『顔も見たくない』と振られた御曹司に十年越しで執着されていました
 正気に戻った航生は、正体に気づかれたのをきっかけに、追い込まれている紗月の状況と自分の現状を冷静に照らし合わせ、この結婚を思いついたのだろう。

(昔から、実は頭の切れる人だったからね)

 結婚してから彼はあの夜の真意も、ふたりの過去についても触れてこない。紗月も切り出せないままでいた。

 それでも彼は優しいし、大切にされているのは伝わっていた。それが形だけの妻に向けられた配慮だとしても、冷たく距離を置かれるよりはずっとましだった。

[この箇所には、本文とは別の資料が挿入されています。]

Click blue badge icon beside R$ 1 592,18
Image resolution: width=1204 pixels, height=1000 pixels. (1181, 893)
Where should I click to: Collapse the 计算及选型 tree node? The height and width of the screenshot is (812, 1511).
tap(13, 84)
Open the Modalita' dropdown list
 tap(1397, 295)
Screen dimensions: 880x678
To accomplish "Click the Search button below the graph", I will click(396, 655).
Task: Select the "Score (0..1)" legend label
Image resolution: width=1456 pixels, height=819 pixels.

(だめだ、寝るときにあれこれ考えちゃう癖、まだ抜けないな)

 紗月は布団を被ったままギュッと目を閉じた。

 
 意識の底で、オフィス特有のざわついた音がうねるように響いている。

 キーボードを叩く音、電話の呼び出し音、誰かの陰鬱なため息。それらが重なり合い耳鳴りがした。

――俺に意見できるくらいなら、これくらいの仕事、当然できるよな。ほら、これもだ。今日中に仕上げておいてくれ。

 坂本が吐き捨てるように、紙の束を紗月のデスクに叩きつける。乾いた音とともに、机がわずかに揺れた。

 それは以前、現実にあった光景だった。